#### Goal A
According to the guide on remote teams, how many minutes should be spent on each principle of the charter?

With very little preparation teams across the world have been dispersed into the confines of their own homes. People went home one day, and attempted to pick up from where they left off the next morning.

With our high connectivity the transition has been relatively seamless, but there is a lot more to a successful remote team than being able to get a video conference working or joining slack.

There are some fundamental principles that need to be addressed to enable a team to rapidly adapt to changes like this and maintain optimum performance. While many teams are struggling to survive, those that learn to be nimble and rise to this opportunity will be the ones to thrive.

Even the most advanced organisations are playing catch up now, so this is your time to get ahead.

Take One Hour To Align

That’s all is all it takes for a team to adjust and align to this new way of working together.

It is the wisest investment you can make right now and will have significant impact on your future performance.

Put the training wheels back on for 60 minutes, the resulting acceleration will be more than worth it.

Preparation

Download the coteam charter and familiarise yourself with this guide on how to use it.

Schedule a one hour session with your team to complete the charter.

Ensure everyone agrees to a positive code of conduct for the session:

  • Purpose comes before pride, this hour is about completing the charter

  • Honesty comes before compliments

  • Leave your ego at the door

  • No spectators, everybody inputs into the charter

  • No bosses, everyones voice is equal in creating the charter

  • Done is better than perfect

Appoint a someone to keep track of time and work through the charter in this order spending 10 minutes on each principle.

#### Material provided

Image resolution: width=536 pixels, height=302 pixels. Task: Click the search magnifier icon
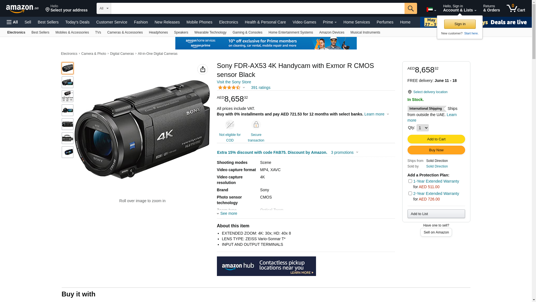tap(410, 8)
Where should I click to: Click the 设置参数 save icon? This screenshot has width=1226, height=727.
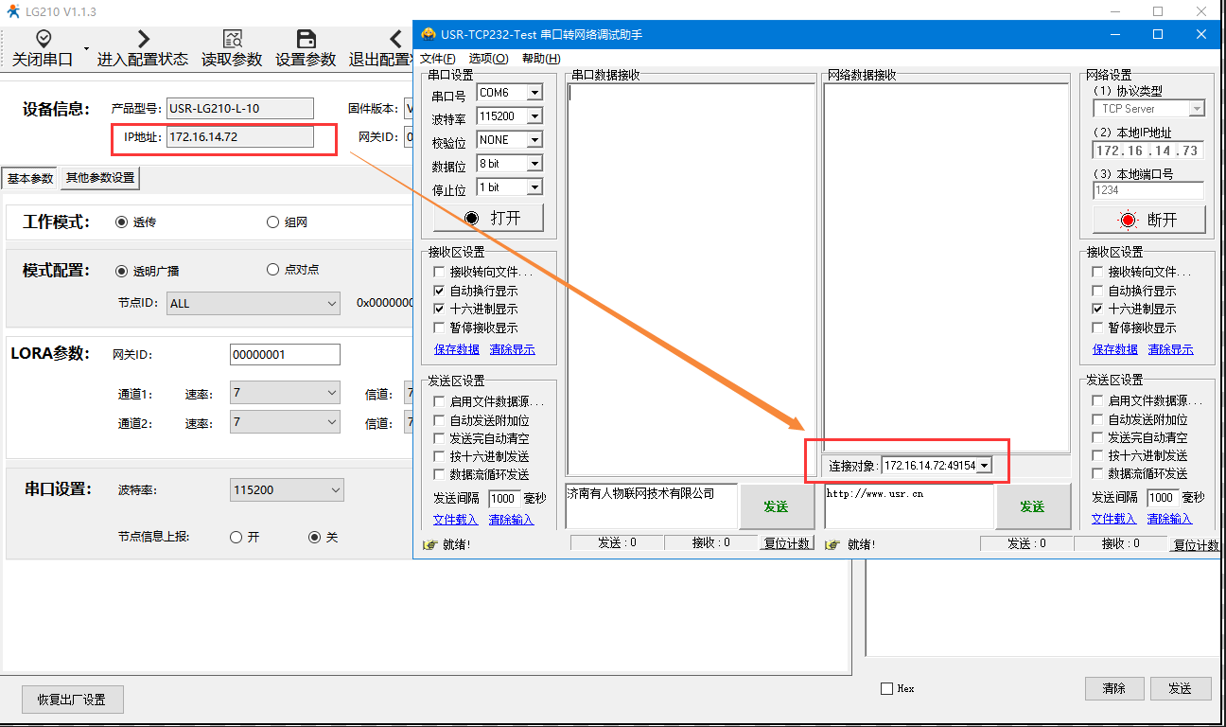306,39
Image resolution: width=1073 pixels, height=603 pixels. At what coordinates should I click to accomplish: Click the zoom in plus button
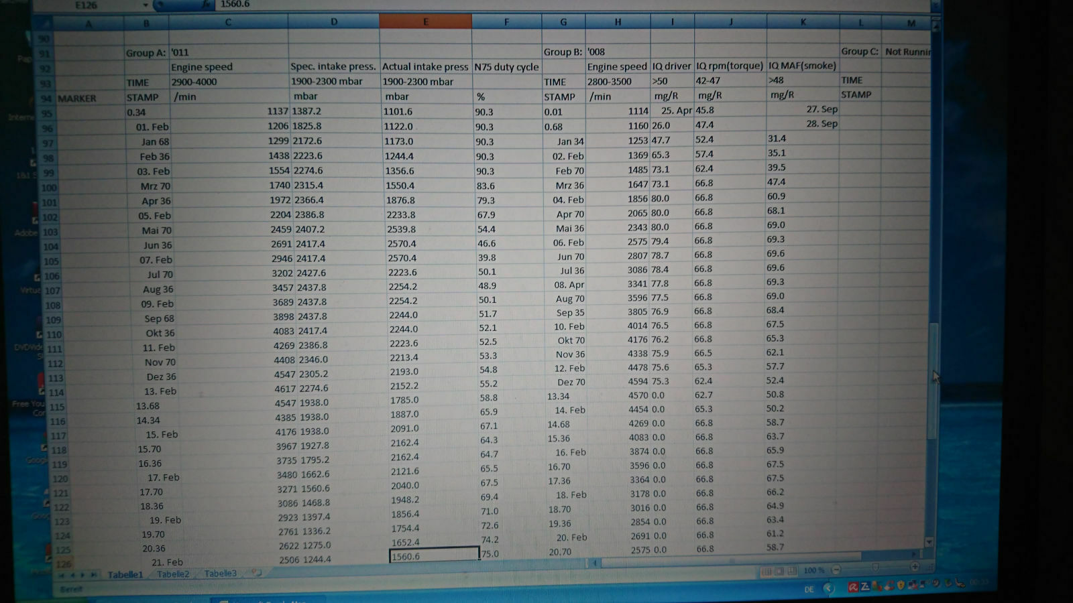click(x=914, y=567)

#### Goal B
Rewrite the three entries above with "icon" changed to "symbol" and everything else kept the same. Omit the pictures.

#### Full response A
10 minutes

#### Full response B
Image resolution: width=536 pixels, height=302 pixels. Task: Click the search magnifier symbol
tap(410, 8)
Where should I click to: Click the 设置参数 save symbol? This screenshot has width=1226, height=727.
306,39
Image resolution: width=1073 pixels, height=603 pixels. At what coordinates should I click to accomplish: Click the zoom in plus button
click(x=914, y=567)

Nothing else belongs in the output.